Rache vor NATO-Gipfel: 200 in der Türkei verhaftet, Erdogan mit eiserner Faust

Die Behörden in der Türkei haben das Vorgehen gegen das öffentliche Leben ausgeweitet, indem sie im vergangenen Monat bei Operationen in der Hauptstadt mehr als 200 Personen verhafteten, einen Komiker inhaftierten und ein Touristenboot mit LGBTQ+-Passagieren daran hinderten, anzulegen, im Vorfeld des NATO-Gipfels in der Hauptstadt.
Die Verhaftungen folgten einem Protestverbot in Ankara, das bis zum 10. Juli in Kraft ist. Human Rights Watch erklärte, dies sei ein Beweis für die "Intoleranz der Türkei gegenüber Meinungs- und Versammlungsfreiheit". Die Überwachungsgruppe sagte, der NATO-Gipfel, der am Dienstag beginnt, finde im Kontext zunehmender Verstöße gegen grundlegende Rechte statt, "einschließlich weitreichender Einschränkungen der wichtigsten Oppositionspartei, der Medien und der Meinungsfreiheit im Allgemeinen".

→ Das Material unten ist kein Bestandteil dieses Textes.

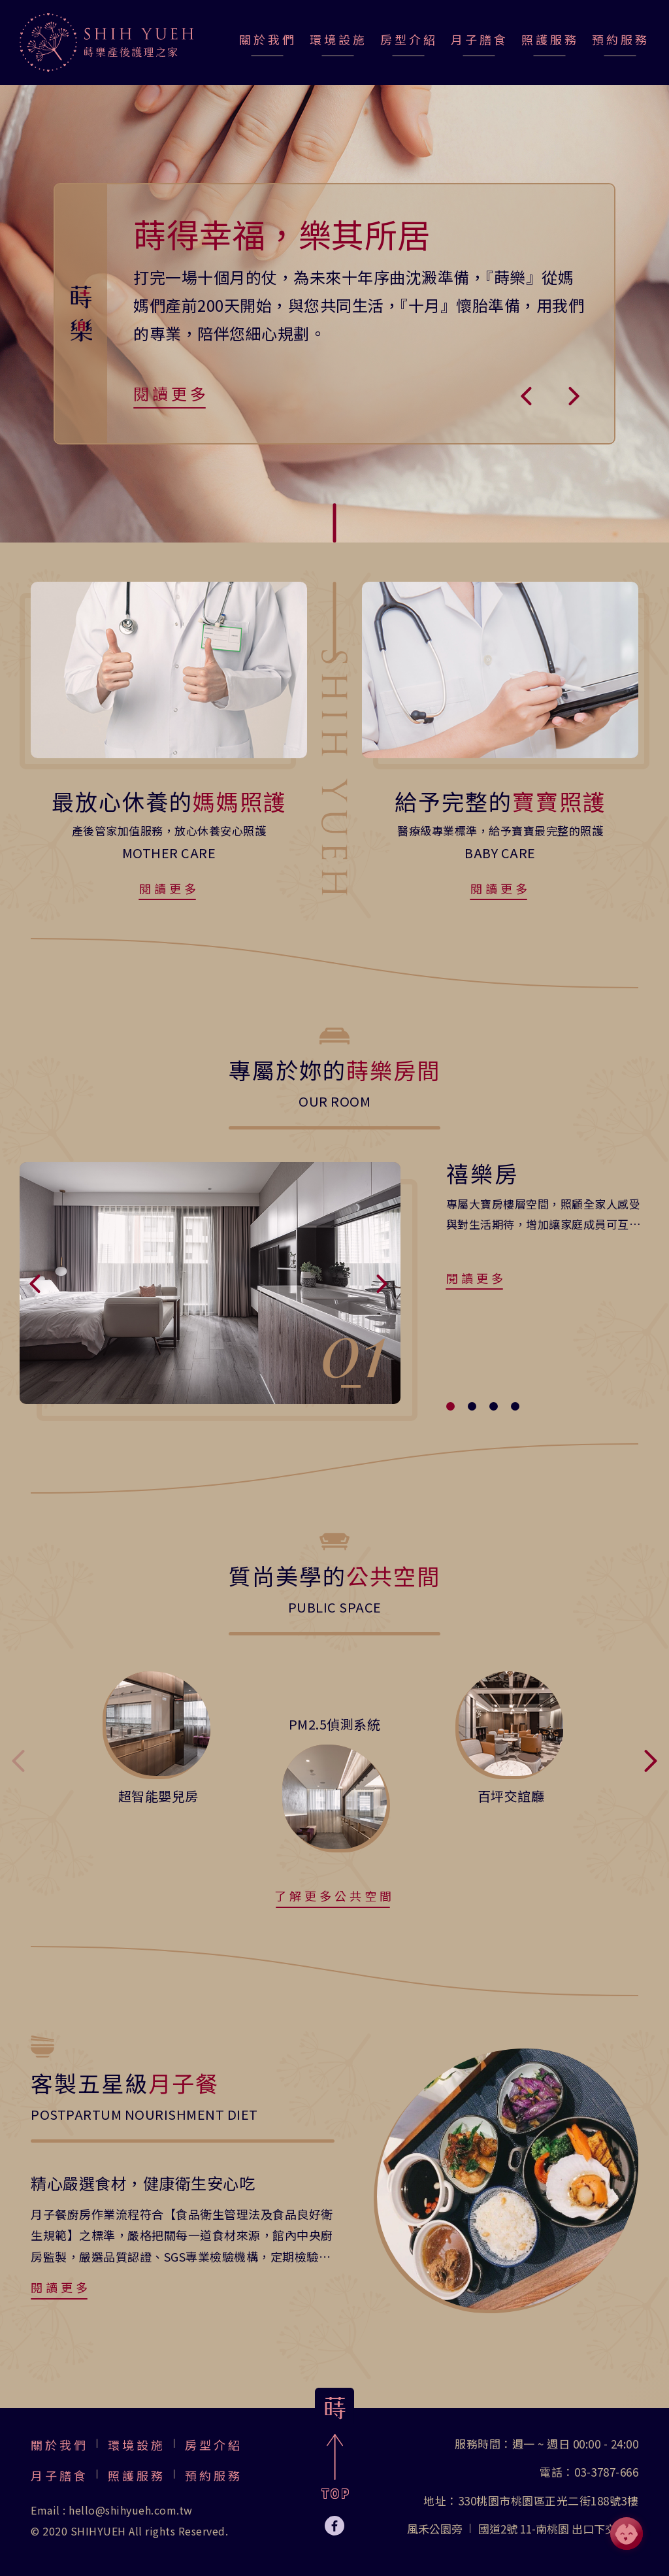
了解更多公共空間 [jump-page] (334, 1895)
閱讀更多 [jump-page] (171, 393)
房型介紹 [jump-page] (409, 39)
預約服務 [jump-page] (620, 39)
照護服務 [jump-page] (550, 39)
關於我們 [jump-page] (268, 39)
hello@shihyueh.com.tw (131, 2510)
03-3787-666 (606, 2472)
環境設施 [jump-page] (338, 39)
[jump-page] (106, 42)
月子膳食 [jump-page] (479, 39)
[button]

In der vergangenen Woche wurde der Komiker Deniz Göktaş verhaftet, nachdem er aus dem Urlaub am Flughafen Istanbul gelandet war. Ihm wurde "Beleidigung des Präsidenten" und "Herabwürdigung religiöser Werte" vorgeworfen, in Bezug auf eine Show, in der er den türkischen Präsidenten Recep Tayyip Erdogan als Diktator bezeichnete und Witze über Selbstmordattentäter machte. Die Show fand am 1. Juni in Istanbul statt und eine Aufnahme wurde am 24. Juni auf YouTube veröffentlicht. Das Video wurde fast 9 Millionen Mal angesehen.
In diesem Jahr beschuldigten Reporter ohne Grenzen die Türkei, "alle möglichen Mittel einzusetzen, um Kritiker zu unterdrücken", während Ankara im Pressefreiheitsindex auf Platz 163 von 180 Ländern fiel.
Rechte Gruppen und Oppositionsparteien haben die türkischen Behörden seit langem beschuldigt, die Meinungsfreiheit zu behindern, wobei die Strafverfolgung für Kritik an Erdogan in den letzten Jahren erheblich zugenommen hat. Am Sonntag wurden zwei Journalisten verhaftet, deren Anwälte sagten, sie glaubten, dass ihre Festnahme im Zusammenhang mit dem NATO-Gipfel stehe.
Westliche Führer haben es weitgehend vermieden, öffentlich Bedenken hinsichtlich der Menschenrechts- und Freiheitsbilanz der Türkei zu äußern, und sich stattdessen auf die Stärkung der Sicherheitsbeziehungen mit der regionalen Militärmacht und dem großen Waffenexporteur konzentriert.